Washington, İran’a karşı daha yoğun yaptırımların uygulanıp bu ülkenin silahlanmasına ve de bölgedeki müttefiklerini sılahlandırmasına engel olmasını ve keza her türlü silahı almasının önüne geçilmesini istiyordu.

Amerika’nın diğer hedefi, İran’ın kendilerinden silah alımını yapması için bu ülkeye dönük yaptırımların sonlanmasını bekleyen Çin ve Rusya’ya yönelikti. Kesinlikle Çin ve Rus silahları Amerikan silahlarının rakibidir ve ABD’nin aksine, bu iki ülkenin silah satışı hiçbir şart koşulmadan yapılmaktadır. Oysa Amerika bölge ülkelerine silahlarını satmak için müttefiklerine bazı şartlar getirdiğine şahit olmaktayız.

Böylece Amerika bu girişimiyle İran’a darbe vurarak, bir yandan siyonist rejimi korumak isterken diğer yandan da Rus ve Çin silahlarının pazarını sarsmak istiyor.

Amerika üçüncü stratejik hatasını ise, tetik mekanizmasını aktifleştireceğini açıkladığında yaptı. Bu mekanizma, İran'a karşı yaptırımları Birleşmiş Milletler yoluyla geri getirmesini öngörüyor. Ama kendi girişimlerinin şeraretine yakalandı. Zira Amerika daha önce Nükleer Anlaşmadan ayrılmıştı ve yasal olarak Güvenlik Konseyi’nden böyle bir talepte bulunamaz.

Ayrıca, İran da bu hususta dirayetli bir adın attı ve Uluslararası Atom Enerjisi Ajansı (UAEA) Genel Direktörünü konuk edip yeni bir işbirliği sayfasını açarak ve bu kurumla olumlu ve iyi ilişkiler geliştirmek istediğini vurgulayarak, Amerika'nın planını bozdu.

Böylece Amerika bu ilişkide ringin köşesine girdi. Güvenlik Konseyi de kendi dönem başkanı kanalı ile ABD için tetik mekanizmasını aktifleştirecek hiçbir yasal yolun olmadığını ancak açıklayabildi . Dolayısıyla, özellikle Rusya’nın giderek küresel bir aktör olarak geri dönüşünden beri Çin’le birlikte Birleşmiş Milletler'in kurumlarını ve daha özel şekilde ise Güvenlik Konseyi’ni korumak istediğini düşünüyorum.

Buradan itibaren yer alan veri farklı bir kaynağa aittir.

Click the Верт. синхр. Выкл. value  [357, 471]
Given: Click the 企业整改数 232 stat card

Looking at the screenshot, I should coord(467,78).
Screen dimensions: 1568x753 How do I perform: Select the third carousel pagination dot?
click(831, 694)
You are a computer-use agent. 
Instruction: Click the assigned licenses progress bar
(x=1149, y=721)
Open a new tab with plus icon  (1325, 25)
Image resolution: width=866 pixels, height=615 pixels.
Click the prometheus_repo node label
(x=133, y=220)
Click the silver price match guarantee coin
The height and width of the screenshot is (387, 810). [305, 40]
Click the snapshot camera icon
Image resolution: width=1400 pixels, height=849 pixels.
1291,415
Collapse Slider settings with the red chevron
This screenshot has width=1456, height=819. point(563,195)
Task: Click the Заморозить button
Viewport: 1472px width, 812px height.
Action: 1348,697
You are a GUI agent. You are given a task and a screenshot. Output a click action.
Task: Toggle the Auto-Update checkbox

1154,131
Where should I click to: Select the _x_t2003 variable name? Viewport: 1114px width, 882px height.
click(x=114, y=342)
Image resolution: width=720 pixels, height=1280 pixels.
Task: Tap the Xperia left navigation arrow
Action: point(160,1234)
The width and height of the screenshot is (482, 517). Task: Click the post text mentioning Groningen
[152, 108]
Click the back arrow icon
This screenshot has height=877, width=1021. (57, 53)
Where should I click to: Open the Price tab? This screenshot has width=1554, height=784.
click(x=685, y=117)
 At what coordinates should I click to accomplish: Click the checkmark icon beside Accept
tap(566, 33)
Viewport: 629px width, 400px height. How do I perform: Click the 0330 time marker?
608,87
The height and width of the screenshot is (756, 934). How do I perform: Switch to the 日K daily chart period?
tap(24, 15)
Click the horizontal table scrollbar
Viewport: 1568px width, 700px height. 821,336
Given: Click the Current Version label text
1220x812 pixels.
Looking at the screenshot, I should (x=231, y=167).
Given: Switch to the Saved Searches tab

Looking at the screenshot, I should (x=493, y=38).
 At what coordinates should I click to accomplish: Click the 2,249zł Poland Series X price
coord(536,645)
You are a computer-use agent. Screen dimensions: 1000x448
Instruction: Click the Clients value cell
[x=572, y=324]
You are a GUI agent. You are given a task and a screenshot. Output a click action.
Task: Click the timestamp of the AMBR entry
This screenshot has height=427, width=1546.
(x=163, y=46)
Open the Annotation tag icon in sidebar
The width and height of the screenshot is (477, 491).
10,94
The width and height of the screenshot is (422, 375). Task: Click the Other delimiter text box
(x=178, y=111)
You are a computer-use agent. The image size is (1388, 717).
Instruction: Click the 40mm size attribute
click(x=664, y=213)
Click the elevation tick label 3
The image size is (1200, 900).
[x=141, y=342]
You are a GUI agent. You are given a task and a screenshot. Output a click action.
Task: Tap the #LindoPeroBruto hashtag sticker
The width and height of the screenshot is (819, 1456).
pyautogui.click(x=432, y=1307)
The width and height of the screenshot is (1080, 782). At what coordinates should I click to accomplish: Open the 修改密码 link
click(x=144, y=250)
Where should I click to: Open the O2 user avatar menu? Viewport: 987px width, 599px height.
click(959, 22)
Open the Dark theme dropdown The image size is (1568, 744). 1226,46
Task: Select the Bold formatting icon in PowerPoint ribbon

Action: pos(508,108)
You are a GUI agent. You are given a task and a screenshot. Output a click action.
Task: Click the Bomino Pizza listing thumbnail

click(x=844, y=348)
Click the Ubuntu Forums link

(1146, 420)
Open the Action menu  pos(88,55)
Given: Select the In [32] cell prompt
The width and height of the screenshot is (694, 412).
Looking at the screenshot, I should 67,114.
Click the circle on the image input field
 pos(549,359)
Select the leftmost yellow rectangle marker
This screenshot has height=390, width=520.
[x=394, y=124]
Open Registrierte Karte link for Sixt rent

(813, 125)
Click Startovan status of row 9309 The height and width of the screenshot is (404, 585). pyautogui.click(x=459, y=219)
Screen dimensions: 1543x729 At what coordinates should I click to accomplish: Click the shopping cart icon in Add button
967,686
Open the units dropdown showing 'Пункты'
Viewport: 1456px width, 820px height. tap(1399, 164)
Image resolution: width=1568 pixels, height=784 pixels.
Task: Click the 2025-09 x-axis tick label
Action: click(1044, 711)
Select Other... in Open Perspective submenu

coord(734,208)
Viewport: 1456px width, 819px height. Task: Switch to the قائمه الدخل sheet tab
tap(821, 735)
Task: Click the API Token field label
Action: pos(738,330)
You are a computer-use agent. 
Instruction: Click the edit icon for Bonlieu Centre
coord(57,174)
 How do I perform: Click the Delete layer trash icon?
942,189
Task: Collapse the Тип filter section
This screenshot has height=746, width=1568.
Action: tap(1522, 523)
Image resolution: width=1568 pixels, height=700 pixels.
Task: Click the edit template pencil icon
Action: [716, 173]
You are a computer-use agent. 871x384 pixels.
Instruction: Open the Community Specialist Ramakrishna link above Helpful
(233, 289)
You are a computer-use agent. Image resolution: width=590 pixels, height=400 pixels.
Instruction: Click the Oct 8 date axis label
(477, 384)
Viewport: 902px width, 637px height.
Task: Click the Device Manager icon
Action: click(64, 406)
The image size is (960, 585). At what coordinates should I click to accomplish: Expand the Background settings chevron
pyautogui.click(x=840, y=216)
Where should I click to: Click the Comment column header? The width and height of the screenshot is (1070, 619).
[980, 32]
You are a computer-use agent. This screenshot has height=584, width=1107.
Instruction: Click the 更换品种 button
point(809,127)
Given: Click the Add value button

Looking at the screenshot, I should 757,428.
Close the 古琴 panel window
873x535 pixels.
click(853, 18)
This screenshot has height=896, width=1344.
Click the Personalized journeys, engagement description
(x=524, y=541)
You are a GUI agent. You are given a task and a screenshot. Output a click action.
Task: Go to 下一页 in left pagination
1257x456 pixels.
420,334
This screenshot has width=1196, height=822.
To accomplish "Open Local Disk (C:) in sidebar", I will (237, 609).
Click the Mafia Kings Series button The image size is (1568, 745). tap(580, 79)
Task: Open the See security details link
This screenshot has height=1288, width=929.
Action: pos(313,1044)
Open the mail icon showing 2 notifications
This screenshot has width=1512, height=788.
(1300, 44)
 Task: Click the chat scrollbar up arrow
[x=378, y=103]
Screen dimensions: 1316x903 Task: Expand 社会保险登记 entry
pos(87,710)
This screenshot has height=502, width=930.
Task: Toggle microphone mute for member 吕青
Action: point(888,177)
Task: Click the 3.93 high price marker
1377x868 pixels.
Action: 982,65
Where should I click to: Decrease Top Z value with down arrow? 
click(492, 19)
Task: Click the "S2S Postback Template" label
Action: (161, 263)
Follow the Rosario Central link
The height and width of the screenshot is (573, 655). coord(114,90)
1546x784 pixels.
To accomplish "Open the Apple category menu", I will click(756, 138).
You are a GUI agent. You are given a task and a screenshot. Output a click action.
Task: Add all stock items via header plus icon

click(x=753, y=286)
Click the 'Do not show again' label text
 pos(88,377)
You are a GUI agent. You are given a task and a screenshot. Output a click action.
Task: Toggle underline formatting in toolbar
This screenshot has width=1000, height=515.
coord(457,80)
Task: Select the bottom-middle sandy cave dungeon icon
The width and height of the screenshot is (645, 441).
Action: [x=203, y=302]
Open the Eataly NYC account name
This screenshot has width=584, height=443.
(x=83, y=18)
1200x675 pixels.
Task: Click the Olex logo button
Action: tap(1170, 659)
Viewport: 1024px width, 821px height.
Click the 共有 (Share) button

Rusya ve sonraki aşamada ise Çin, Güvenlik Konseyi’nin ABD’nin elinde bir oyuncağa ve kendi yörüngesine girmeye hazır olmayan ülkeleri cezalandırma behanesine dönüşmesini istemiyor. Keza Rusya’yı veya Çin’i kuşatma aracı olmasını da istemiyor. O yüzden, Amerika’nın 2231 sayılı kararnameyi bozma çabası gibi –ki Rusya ve Çin, Güvenlik Konseyi’nin  Amerika’nın taleplerini dayatma yönlü çabaları karşısında güçlü bir şekilde durdu -  bu meselenin de burada tekrarlanacağına inanıyorum.

Bugün, Amerika’nın Güvenlik Konseyi’nin kararlarını tahrip edip bozma yönündeki girişimleri karşısında Rusya'nın güçlü bir şekilde durduğuna tanık oluyoruz. Bugün Amerika üç tane zor seçenekle karşı karşıya gelmiş durumda: Ya tamamen ayan ve beyan olan yenilgiyi kabul etmeli; ya bütün dünyaya yaptırım uygulayıp cezalandırmalı; ki bu mümkün gözükmüyor, zira bu, Trump yönetiminin kendini bir İran-Amerikan çatışmasında bulmak yerine, İran’ın dirayeti ve müttefikleri Rusya ve Çin’in icratı neticesinde kendi bir Amerika-Dünya çatışması içinde bulacağı anlamına gelecektir; ya da Nükleer Anlaşmaya geri dönmelidir. İran Cumhurbaşkanı dünkü açıklamasında, Amerika özür dileyip anlaşmaya dönerse ve İran'a karşı yaptırımları kaldırırsa her şey hakkında görüşülebilineceğini açıkça ifade etmişti.